Why is it that some people get so much done in a day while others operate at a hectic pace with little to show for it? Strange as it may seem, the answer may lie in too much multitasking.
During a recent training session I listened to a group of middle managers talk about how their days always felt chaotic. Bouncing from task to task seemed to be the norm as they struggled to meet deadlines.
This was déjà vu: I’ve heard this in workshops for years. The dilemma of finding effective time management techniques appears to be eternal. The problem, in my opinion, is that time management is like an inkblot: What is defined as an effective technique by one person may be deemed totally useless by another.
As the training session continued we concluded that no magic bullet exists. No single technique works for everybody. But I did point out that for all its hype in the 80s and 90s, multitasking has proven to be highly overrated. In fact, it's been proven that bouncing back and forth between tasks actually lowers effectiveness and productivity.
I first became aware of this through a conversation with Robert Croker, Ed.D., chair of the Human Resource Training and Development department at Idaho State University. Croker, who is certified in brain-based learning, says that the brain is not designed for multitasking.
“It’s a common misconception is that a brain is like a computer,” Croker says. “A computer is designed to multitask. A human brain is not designed to function optimally in a multitask environment.”

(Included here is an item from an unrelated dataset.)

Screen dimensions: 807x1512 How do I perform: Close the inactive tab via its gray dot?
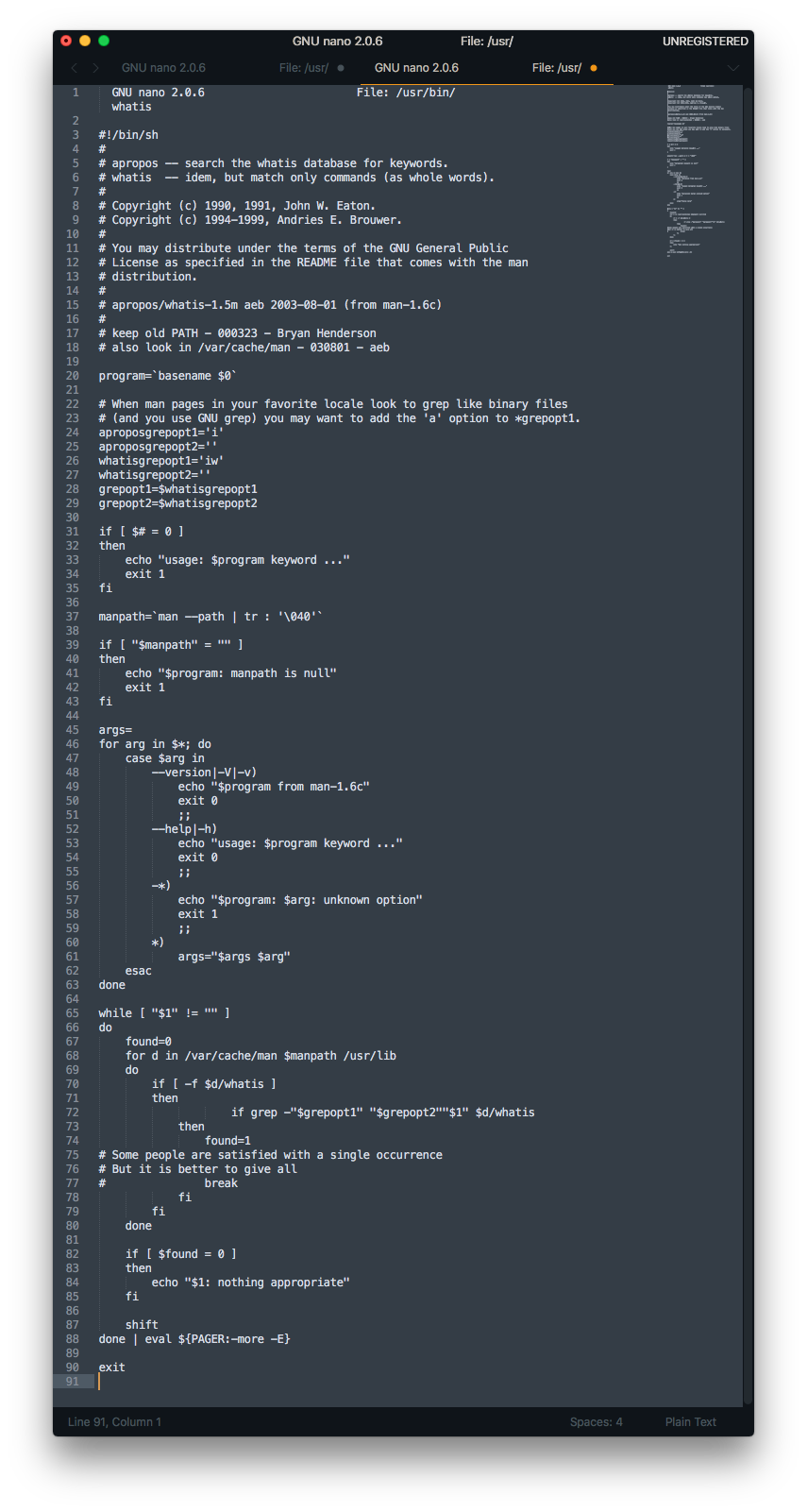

The myths of multitasking are further discussed in the Journal of Experimental Psychology and in the science journal NeuroImage. Research appearing in these publications has found that each time a person switches back and forth between tasks, the brain goes through several time-consuming activities, including:
- a selection process for choosing a new activity,
- turning off the mental rules needed to do the first task,
- turning on the mental rules needed to do the second task,
- orienting itself to the conditions currently surrounding the new task
Research indicates that jumping back and forth between tasks can take four times longer to accomplish them—simply due to the time required for switching gears.
Furthermore, research shows that the quality of completed tasks becomes severely diminished when trying to do two tasks simultaneously. Just think of how effective you are at making driving decisions while you're talking on your mobile phone and you'll know what they mean.
It's turning out that maximum productivity is more likely to be a result of better planning.
One of my favorite time management tips often causes people to shudder, but it creates an excellent environment for better planning. The tip comes from workplace-organizer guru Julie Morgenstern, and it's simply this: Never check e-mail first thing in the morning.
Before you write off this technique as hare-brained, consider the results discovered by one group of managers who squawked pretty loudly when I first suggested this to them. After writing off the idea as "not possible," the powers of the heavens must have snickered when the group's e-mail server went down the following Monday. It wasn’t just the morning, checking and sending e-mail became “not possible” for an entire day.
When I met with these managers later that week the team’s leader proclaimed, “We got so much work done this past Monday— I think we should make every Monday to be ‘no e-mail day.’”
Those words would make Morgenstern proud.
But it doesn’t have to be that extreme. The idea is to simply set aside time at the beginning of your day and evaluate the work before you. Then ask yourself: What will bring the biggest financial return for your efforts? If you could put only one thing on your to-do list and still be productive, what would that one thing be?
Morgenstern recommends taking the time to get that profit-generating work done—and she means “done” as in task accomplished—before switching your mental gears to check e-mail.
Think about it: When it comes to getting sidetracked, e-mail is a major culprit. The work that makes you money should come first.
But even after completing your most important task, stopping to check e-mail five, eight, twelve times a day requires an awful lot of brain switching—a.k.a wasted time. With this knowledge, it’s easy to see why Morgenstern recommends establishing no more than four regular times that we check e-mail throughout the day.
One highly effective workplace I know of established a policy to check e-mail only three times a day. At 11:00 a.m. so they can dedicate an hour to written correspondence before lunch; at 1:00 p.m. to reply to any follow-up responses; and again at 4:00 p.m. so they can make adjustments to their next day's schedule.
They tell clients and vendors up front of this policy so everyone knows what to expect.
Interestingly, employees at this company that fudge on this policy and check e-mail throughout the day are not as productive—and can’t seem to figure out how the other people get so much more done.
Bottom line, multitasking has been proven to make us less effective, not more. And although e-mail can be a huge time saver, it can also be a huge time-waster if we become its slave instead of its master.